Task to carry out :: The result should be an exact copy of only the lines from the one with "This screenshot has" through the last line of the data below, with pictures omitted.
Dataset content START
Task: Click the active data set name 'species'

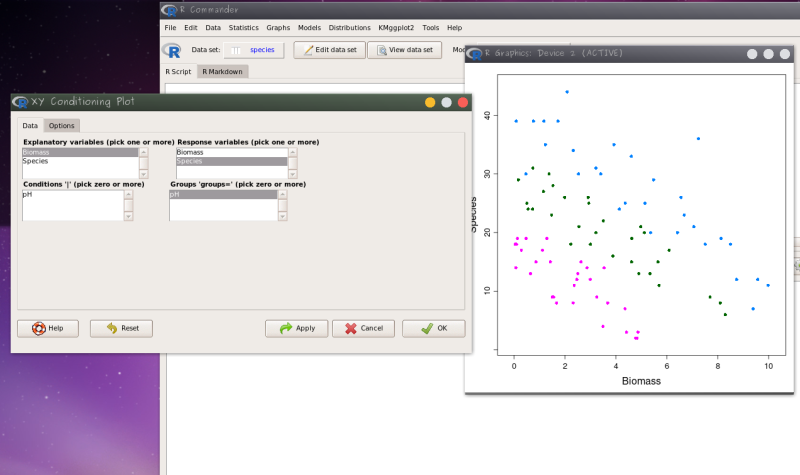Action: pyautogui.click(x=262, y=50)
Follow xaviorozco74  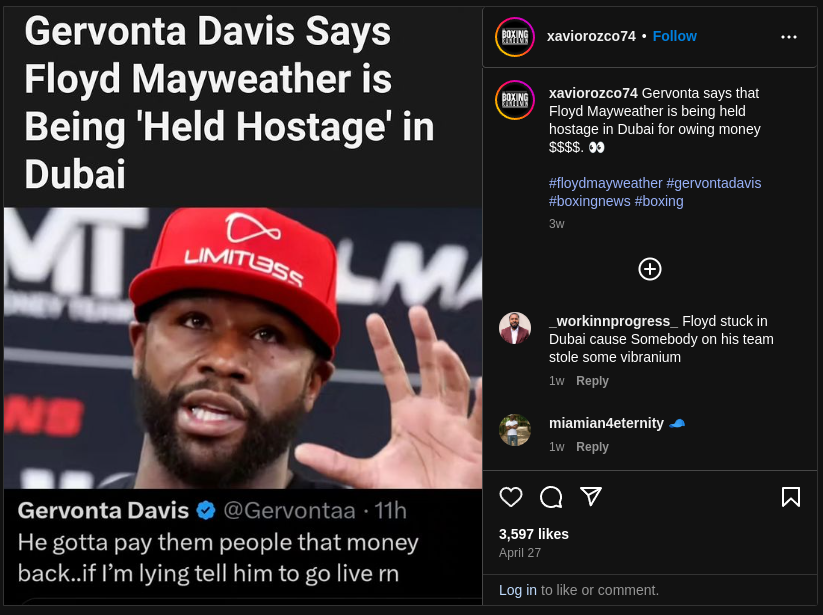coord(674,36)

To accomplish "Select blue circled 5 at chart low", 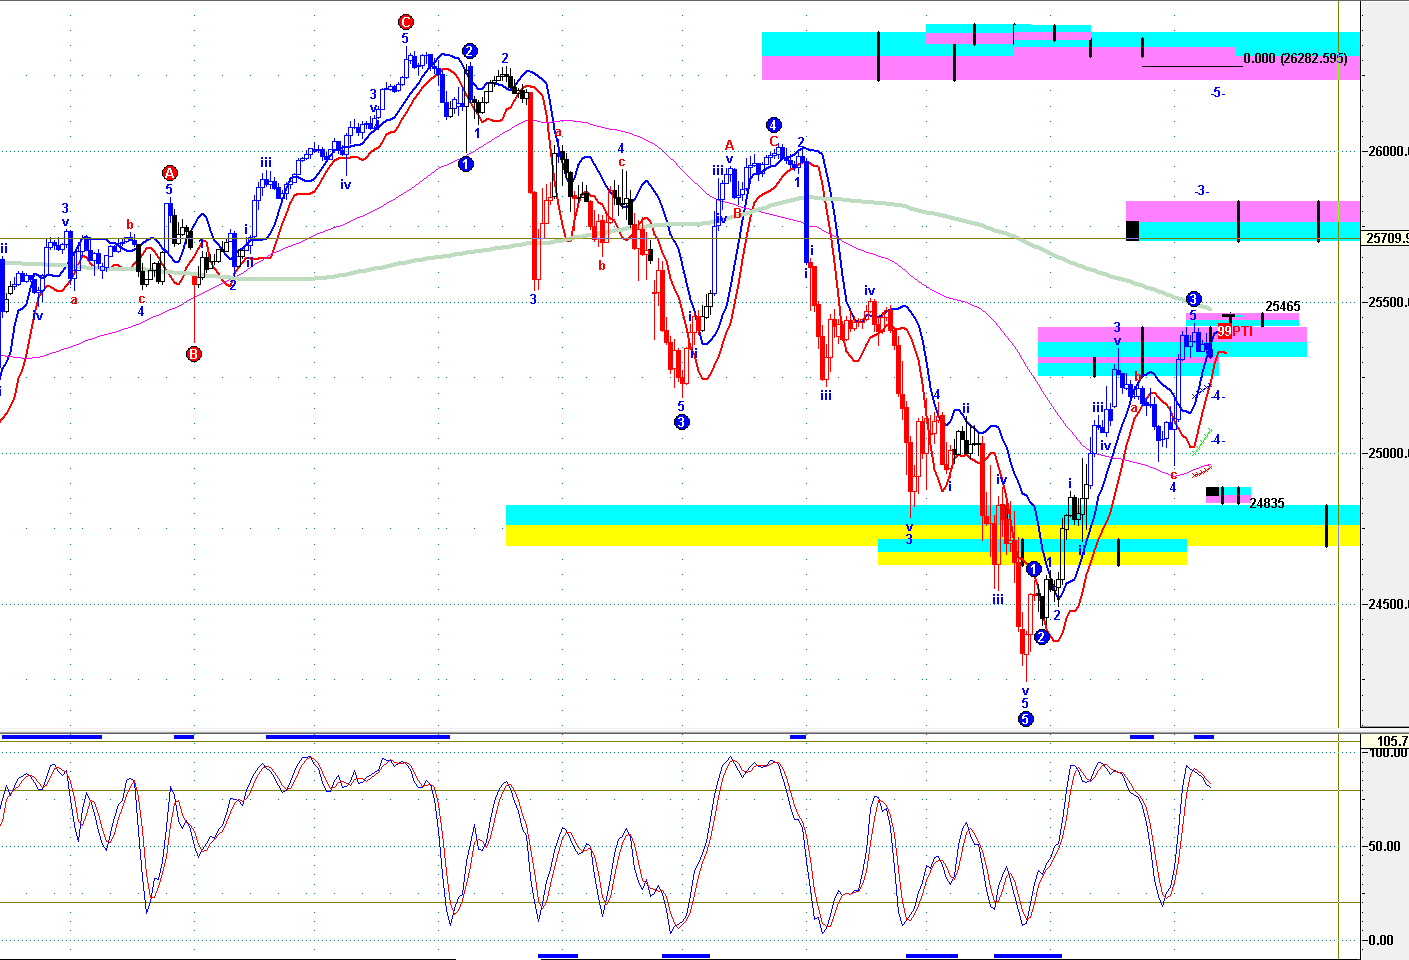I will pos(1025,718).
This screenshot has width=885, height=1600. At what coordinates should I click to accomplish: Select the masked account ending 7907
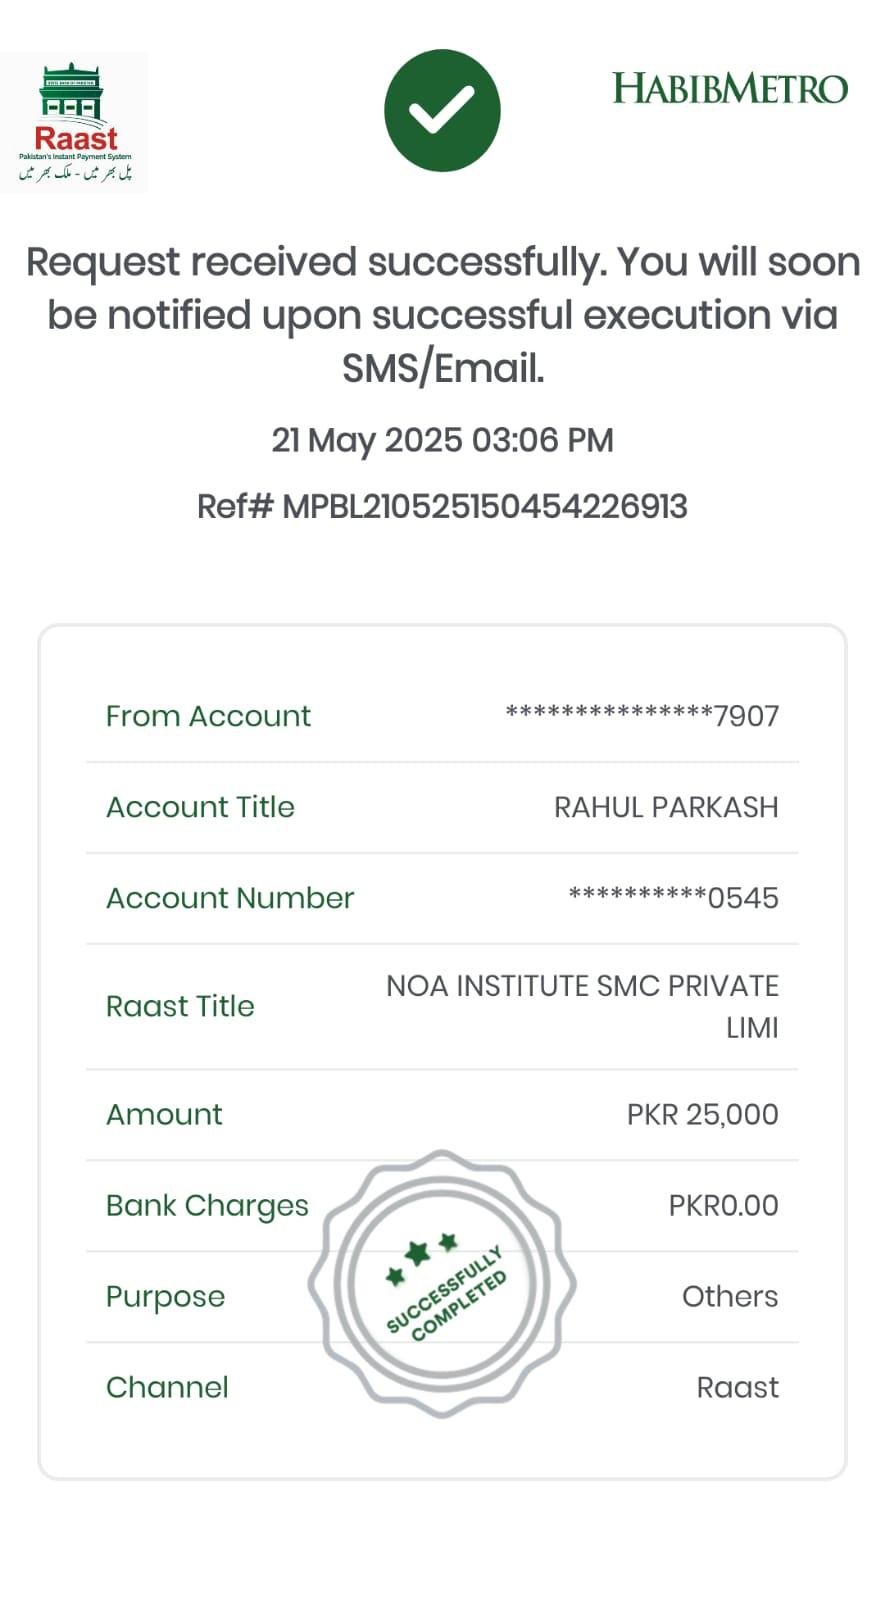641,716
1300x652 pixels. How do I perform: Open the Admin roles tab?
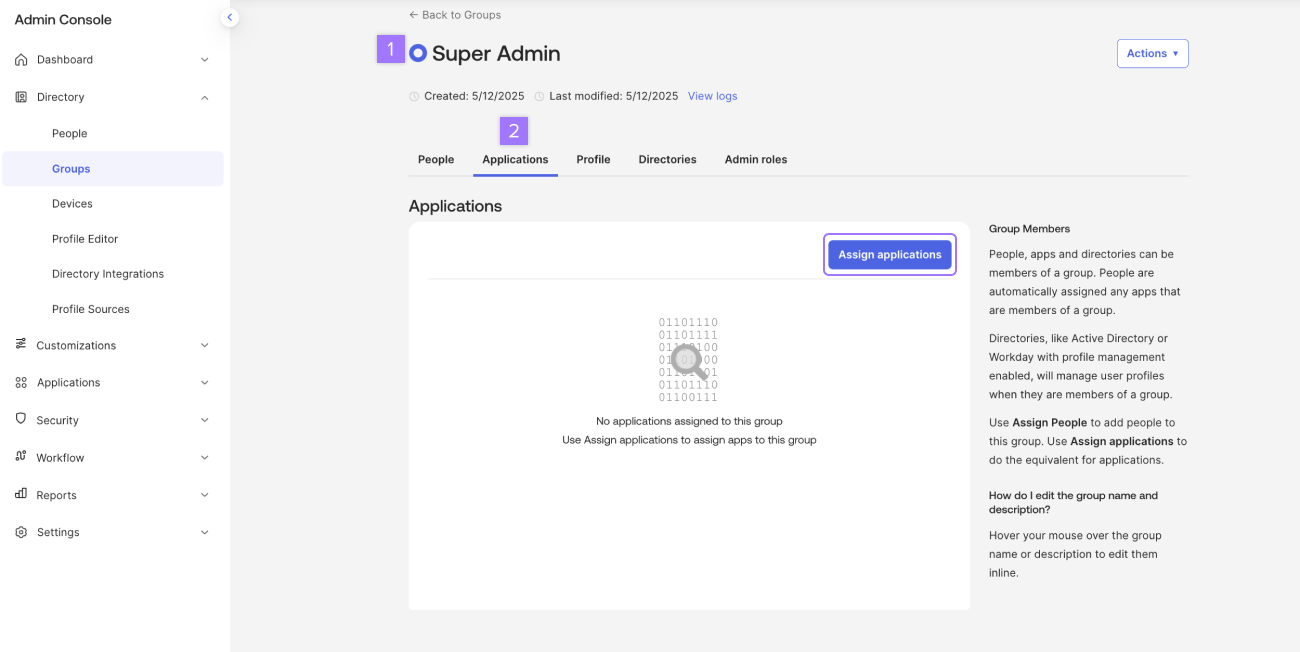[756, 160]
Dataset content END
Task output ::
This screenshot has width=885, height=1600. At what coordinates should I click to accomplish: Select the masked account ending 7907
641,716
1300x652 pixels. How do I perform: Open the Admin roles tab?
[756, 160]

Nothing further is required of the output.